C. A. M. : Salomé et sa grand-mère croient aux sorts, à la magie et aux forces dangereuses que ça génère. Elles vivent la sorcellerie comme une réalité qui a des effets directs sur leur vie. C’est un film qui se met du côté des croyants même si d’autres personnages livrent une explication rationnelle aux événements du film. Je n’impose pas au spectateur de croire comme Salomé.  Je n’avais d’abord pas en tête de mettre en avant la figure féministe de la sorcière. J’ai découvert plus tard avec le livre de Mona Chollet cette approche. Dans Alma Viva, on aborde la sorcellerie du côté des pouvoirs, de ce qui échappe à la raison, à la théorie, du côté de l’irrationnel. On découvre les rapports de violence que génère la sorcellerie dans les communautés qui la pratique. J’avais besoin d’avoir de la tendresse pour chacun de mes personnages même ceux qui sont censés être méchants. J’ai eu besoin de trouver une raison à la malveillance de l’ennemie de la grand-mère. Alors j’ai imaginé que derrière cette guerre de sorcière, il y avait une histoire de tromperie amoureuse, c’est aussi simple que ça. Salomé hérite soi-disant d’un pouvoir qui serait plutôt bénéfique, pourtant elle est possédée par un démon qui était sa grand-mère adorée. Elle se retrouve malgré elle à devoir agir, à devoir venger cette grand-mère malgré elle. Elle ne peut pas échapper à son héritage de sorcière, un peu pesant. Même si son regard final face caméra est plein d’espoir et de ce lien invisible qu’elle a avec « l’âme vivante » de sa grand-mère, « l’Alma viva ».

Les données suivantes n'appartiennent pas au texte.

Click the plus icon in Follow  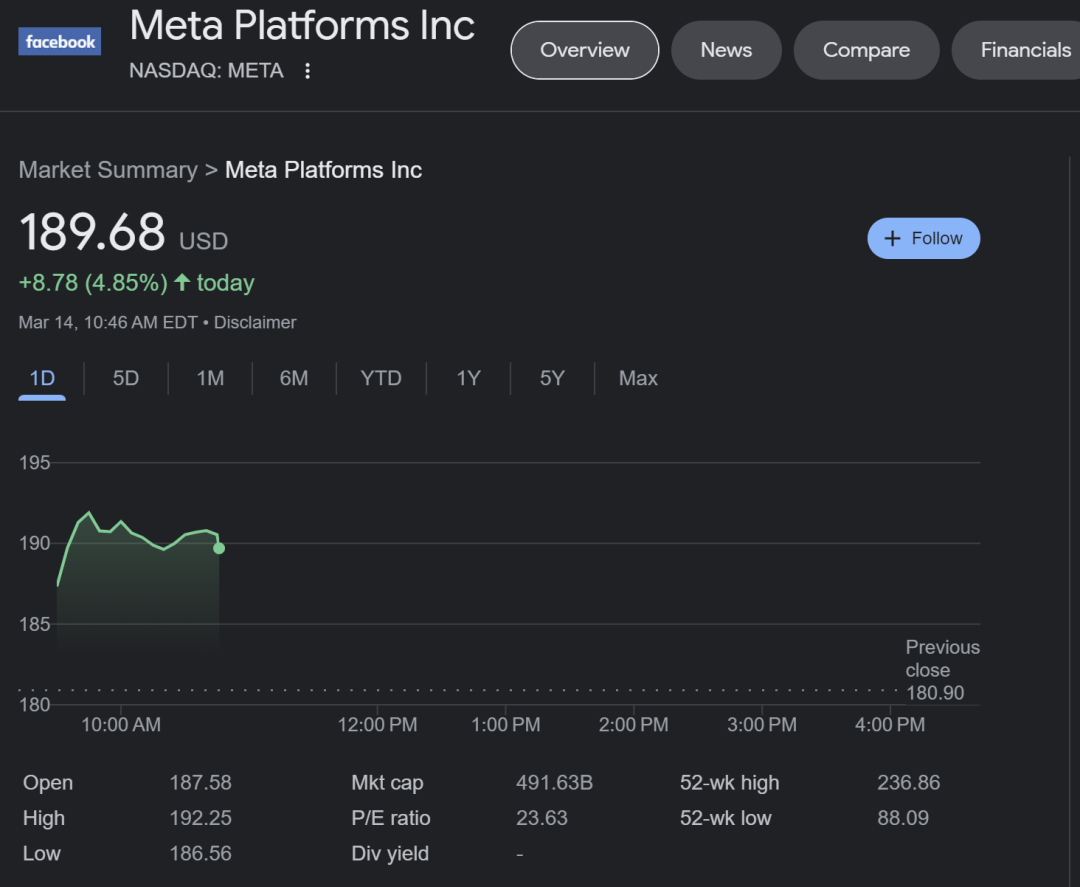click(x=892, y=238)
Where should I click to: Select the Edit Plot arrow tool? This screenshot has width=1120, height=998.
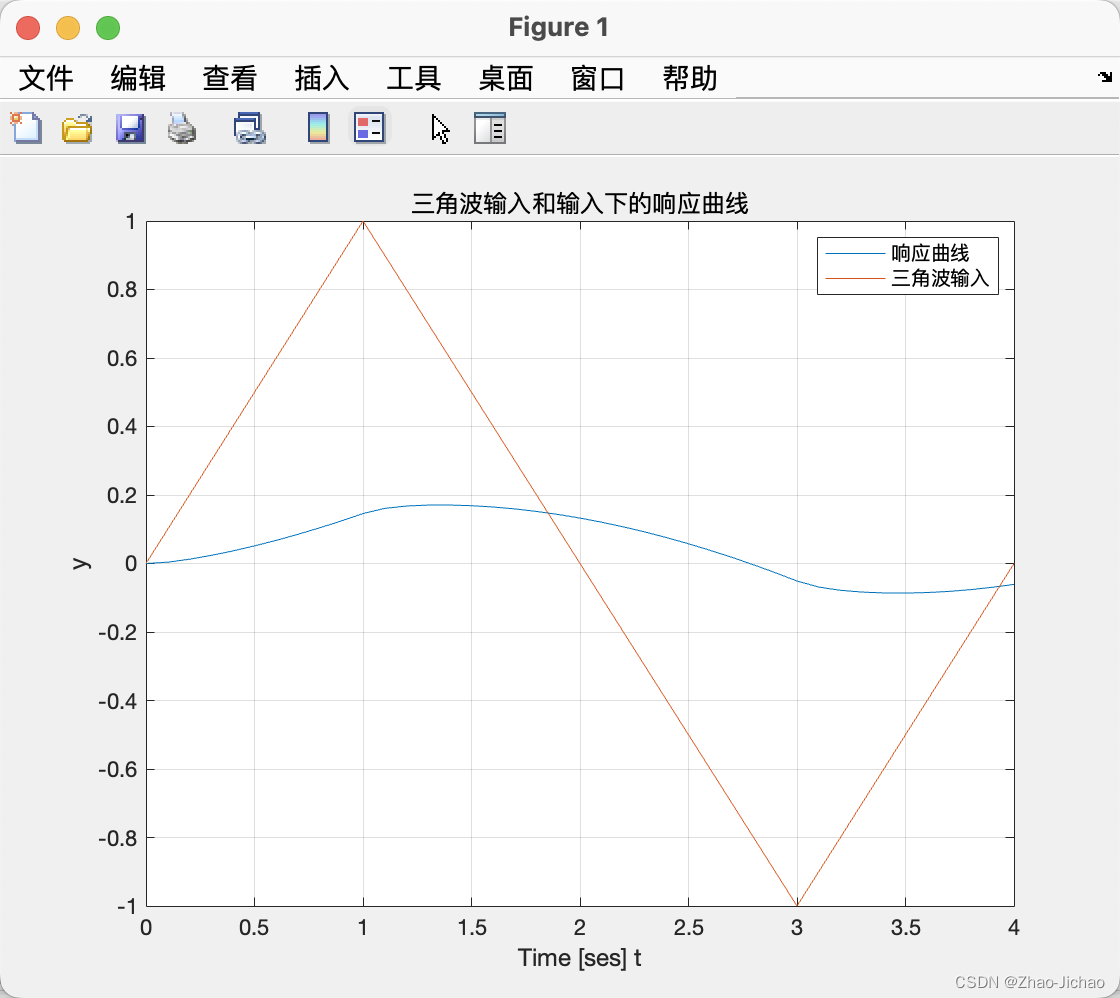click(x=437, y=128)
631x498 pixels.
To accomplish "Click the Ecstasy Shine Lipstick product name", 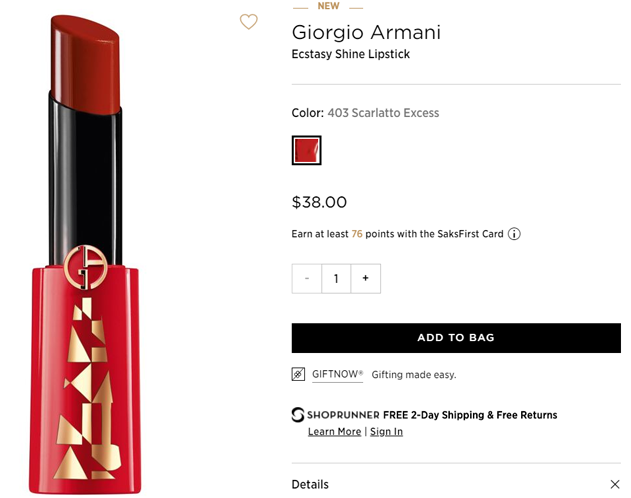I will [351, 54].
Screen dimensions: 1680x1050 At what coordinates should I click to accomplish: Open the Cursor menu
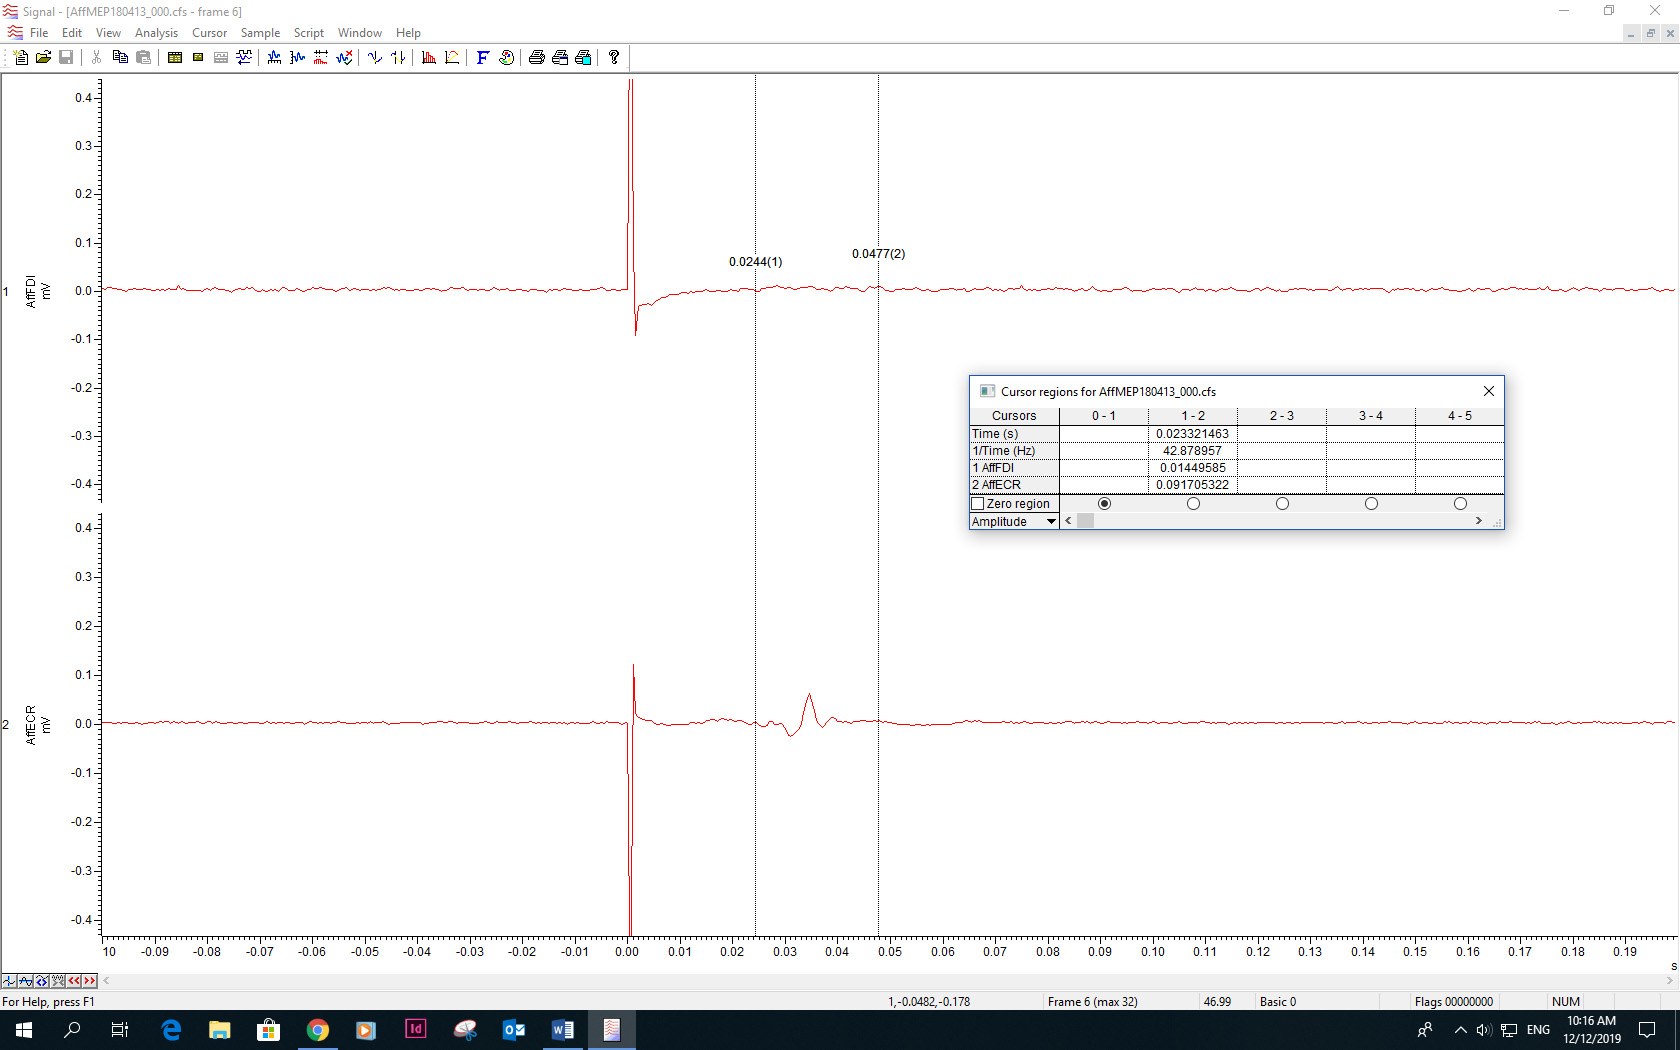point(209,33)
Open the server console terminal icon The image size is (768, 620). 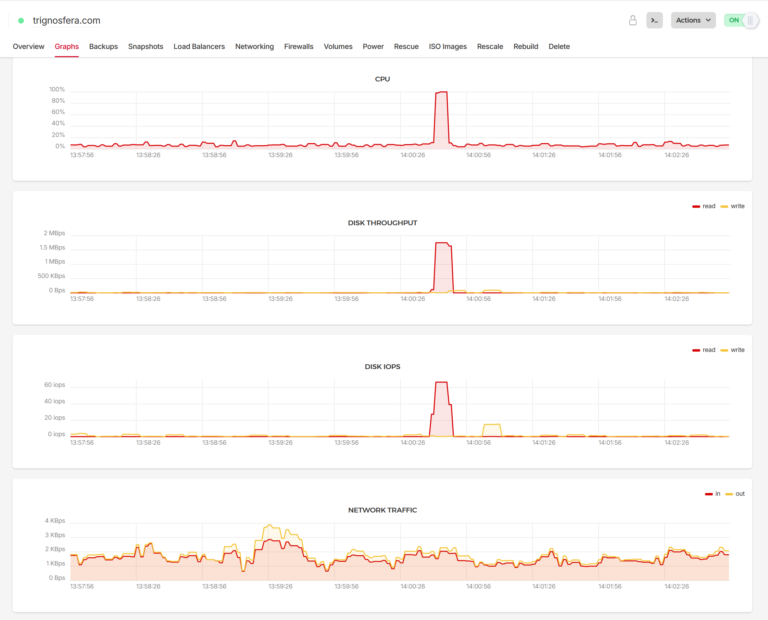[x=654, y=20]
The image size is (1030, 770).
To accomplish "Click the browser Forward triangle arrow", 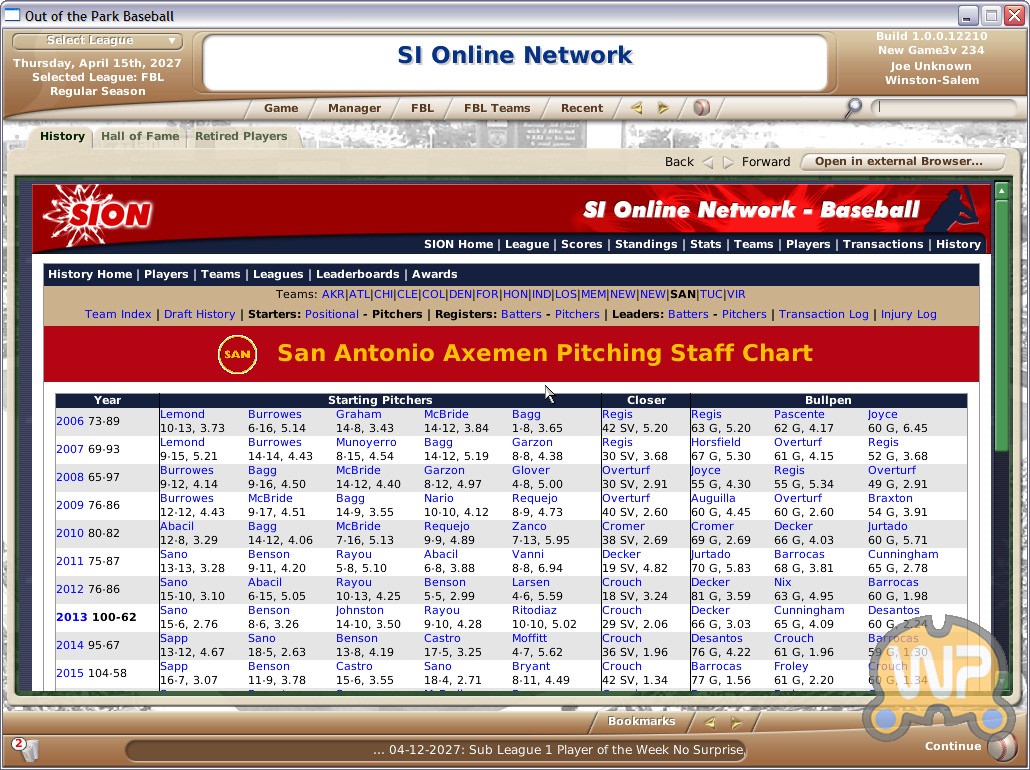I will click(x=728, y=162).
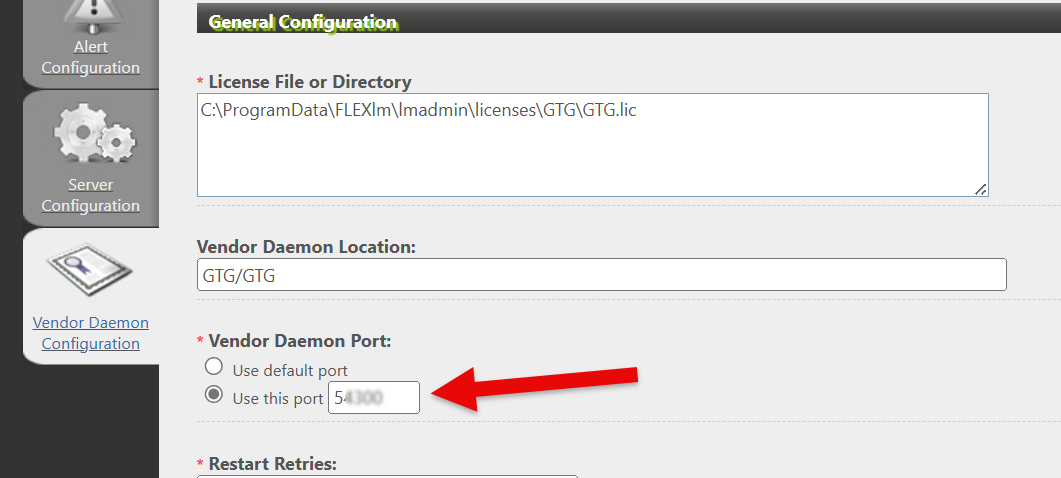The image size is (1061, 478).
Task: Select the Use default port radio button
Action: (x=214, y=367)
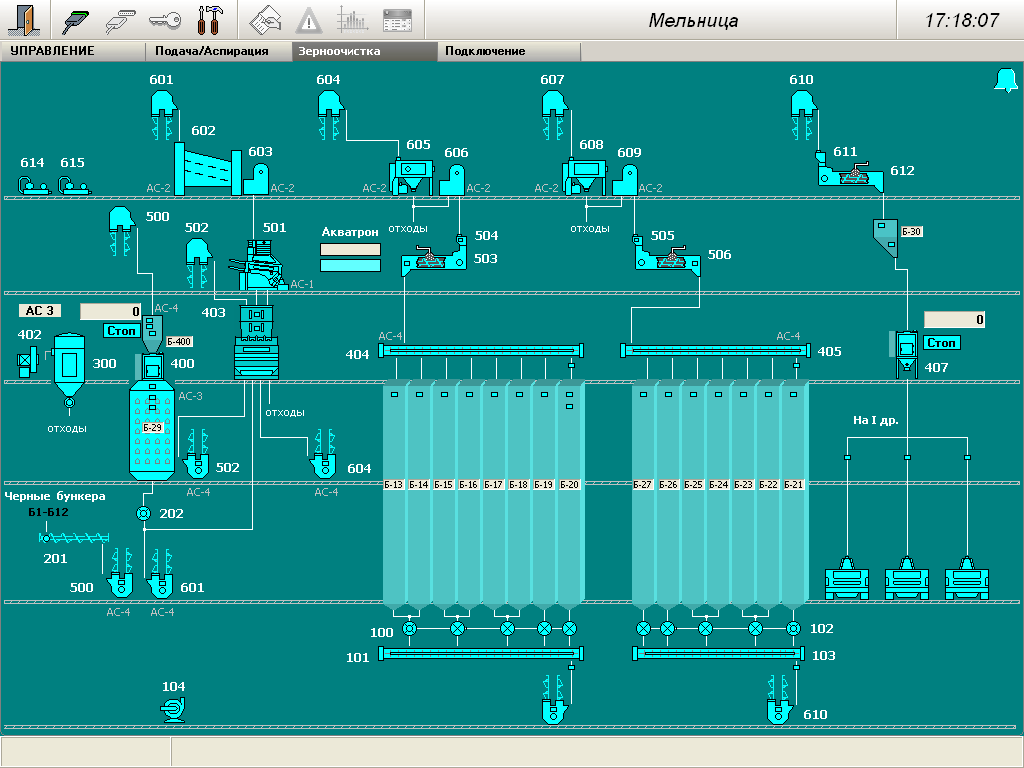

Est-ce que cette tendresse que tu as pour tes personnages vient de la tendresse que tu as pour ceux qui jouent les personnages ? Comment s’est passé le tournage alors que tu filmais des acteurs non professionnels que tu connaissais, que tu avais déjà filmés, dans le village, un lieu que tu connais très bien ?

C. A. M. : C’était important d’être proche de mon sujet, de mes décors, des acteurs. Dans mes courts-métrages, j’ai filmé souvent des gens de ma famille. Mon premier film, c’était ma petite cousine et moi-même. Ma famille a également participé à Alma Viva, y compris ma fille. Ce sont des gens que je connais bien et que j’admire. Ils m’inspirent et c’est naturel de vouloir les filmer. Je suis toujours très émue de voir la confiance qu’ils me portent et la générosité avec laquelle ils se livrent à la caméra. Il y a le noyau dur familial et la famille élargie du cinéma qui s’est construite au fil des courts-métrages. J’ai besoin de créer un lien amical avec les gens avec qui je travaille, pas seulement les acteurs, mais aussi avec les techniciens et les collaborateurs artistiques. Faire un film c’est tellement difficile, c’est important de se sentir en confiance, entouré de personnes bienveillantes. Quand on filme quelqu’un, il ne s’agit pas simplement de le regarder, il faut l’amener à se laisser regarder et ça ne se commande pas. Il y a un petit miracle qui se produit lorsque le lien est là et que la confiance circule alors tout devient possible. Il est important pour l’acteur et le réalisateur de ne pas avoir peur de l’autre. J’attache vraiment beaucoup d’importance aux relations que j’ai avec mes collaborateurs.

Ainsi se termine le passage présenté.